Texting and Driving


Quota of Tickets is Not The Objective Here

Marc-Andre Lavigne
Opinions Editor

Last week, from Tuesday through Thursday, police officers from the Sûreté du Québec and agents from Contrôle Routier Québec hit the roads and highways of Quebec City with the intention of trying out a pilot project. The project was a collaborative effort between the Sûreté du Québec, Contrôle Routier Québec and the SAAQ to tackle the issue of texting while driving.

Efforts are being made by all three groups are to highlight the SAAQ’s campaign against texting while driving with the head slogan: “When you text and drive, you just don’t care about the consequences” (SAAQ).

The officers involved in the project achieved a moderate level of success. In total, more than 70 tickets were given to drivers for having their cellphones in their hand while driving (Radio-Canada). They also gave a number of tickets to people who weren’t wearing their seatbelts.
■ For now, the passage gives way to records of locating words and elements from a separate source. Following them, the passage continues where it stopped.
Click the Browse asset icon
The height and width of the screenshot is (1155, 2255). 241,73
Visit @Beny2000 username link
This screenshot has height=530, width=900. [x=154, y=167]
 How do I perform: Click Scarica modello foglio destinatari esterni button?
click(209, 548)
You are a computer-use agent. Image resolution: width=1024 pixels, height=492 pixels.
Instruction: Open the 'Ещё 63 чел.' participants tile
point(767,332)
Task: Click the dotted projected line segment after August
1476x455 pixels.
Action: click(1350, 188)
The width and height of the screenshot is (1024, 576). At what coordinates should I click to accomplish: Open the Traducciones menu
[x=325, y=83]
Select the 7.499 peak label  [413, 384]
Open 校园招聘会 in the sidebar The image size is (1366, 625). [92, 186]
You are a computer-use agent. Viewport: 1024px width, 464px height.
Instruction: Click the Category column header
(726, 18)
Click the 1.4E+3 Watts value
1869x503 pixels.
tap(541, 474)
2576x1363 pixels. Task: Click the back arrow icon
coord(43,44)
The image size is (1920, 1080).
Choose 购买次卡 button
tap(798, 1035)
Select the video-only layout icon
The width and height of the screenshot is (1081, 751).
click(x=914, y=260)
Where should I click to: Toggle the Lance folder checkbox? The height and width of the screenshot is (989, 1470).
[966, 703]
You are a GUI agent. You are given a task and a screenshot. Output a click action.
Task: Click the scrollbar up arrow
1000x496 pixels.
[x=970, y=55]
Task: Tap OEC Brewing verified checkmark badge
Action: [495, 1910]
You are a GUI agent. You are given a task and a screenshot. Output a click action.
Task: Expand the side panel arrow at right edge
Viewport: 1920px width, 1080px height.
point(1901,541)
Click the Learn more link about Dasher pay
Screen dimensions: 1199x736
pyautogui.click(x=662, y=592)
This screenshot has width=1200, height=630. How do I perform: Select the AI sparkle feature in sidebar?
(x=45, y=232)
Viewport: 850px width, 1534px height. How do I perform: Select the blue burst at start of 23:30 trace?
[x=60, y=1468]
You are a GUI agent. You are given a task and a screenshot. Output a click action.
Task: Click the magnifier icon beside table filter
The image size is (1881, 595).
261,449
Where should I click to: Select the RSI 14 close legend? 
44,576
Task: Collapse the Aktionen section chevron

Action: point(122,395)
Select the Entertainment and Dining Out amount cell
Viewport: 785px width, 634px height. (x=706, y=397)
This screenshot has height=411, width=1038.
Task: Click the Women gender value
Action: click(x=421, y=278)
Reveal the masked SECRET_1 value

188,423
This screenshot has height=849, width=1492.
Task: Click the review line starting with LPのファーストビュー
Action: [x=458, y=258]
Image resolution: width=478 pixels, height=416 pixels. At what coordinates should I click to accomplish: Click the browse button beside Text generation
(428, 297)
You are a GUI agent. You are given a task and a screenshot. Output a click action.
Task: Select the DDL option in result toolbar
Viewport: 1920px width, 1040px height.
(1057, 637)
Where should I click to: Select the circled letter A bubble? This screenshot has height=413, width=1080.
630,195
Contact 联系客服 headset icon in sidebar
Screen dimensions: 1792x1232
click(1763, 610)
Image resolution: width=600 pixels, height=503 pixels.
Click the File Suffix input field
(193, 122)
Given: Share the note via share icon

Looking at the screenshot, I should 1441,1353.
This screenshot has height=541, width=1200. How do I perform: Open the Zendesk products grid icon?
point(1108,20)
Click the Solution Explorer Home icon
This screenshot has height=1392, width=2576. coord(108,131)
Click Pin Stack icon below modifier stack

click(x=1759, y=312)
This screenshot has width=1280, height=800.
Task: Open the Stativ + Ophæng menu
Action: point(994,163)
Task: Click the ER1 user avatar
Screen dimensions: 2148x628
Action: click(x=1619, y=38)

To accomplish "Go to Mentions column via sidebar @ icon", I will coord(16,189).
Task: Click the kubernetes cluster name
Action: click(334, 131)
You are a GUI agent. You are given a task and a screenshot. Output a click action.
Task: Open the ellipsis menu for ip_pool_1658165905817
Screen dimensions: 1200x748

Éric Santerre, coordinator of media relations of Contrôle Routier Québec, has said that police officers are not always able to see people texting while driving because the cellphone is on the driver’s lap. He added that for Contrôle Routier Québec, who has to deal with trucks, they are not always able to see what the driver is doing given the fact that the cabin is higher than normal vehicles (LaPresse). Their method for giving so many tickets involves the use of a bus. Patrolling the streets in the bus permits them to have a better view of what drivers are doing in their vehicles. Officers on board the bus spotted drivers committing the infraction and would relay the information to an officer in a patrol vehicle in front of the bus. The drivers who were caught texting while driving recieved a fine of $120 and 4 demerit points. However, it must be made clear that the goal of the project was not to give a large number of tickets to drivers, but rather to raise awareness and to prevent people from texting and driving. Mr. Santerre added that it would not be too far-fetched to predict that the project could appear in other cities across Quebec.

Law enforcers hope that the new project achieved its goal. They hope the drivers who were caught know that there are legal consequences to their actions and that drivers who would normally text are now aware of the methods that could be employed to catch them. Overall, they hope people will stop texting behind the wheel.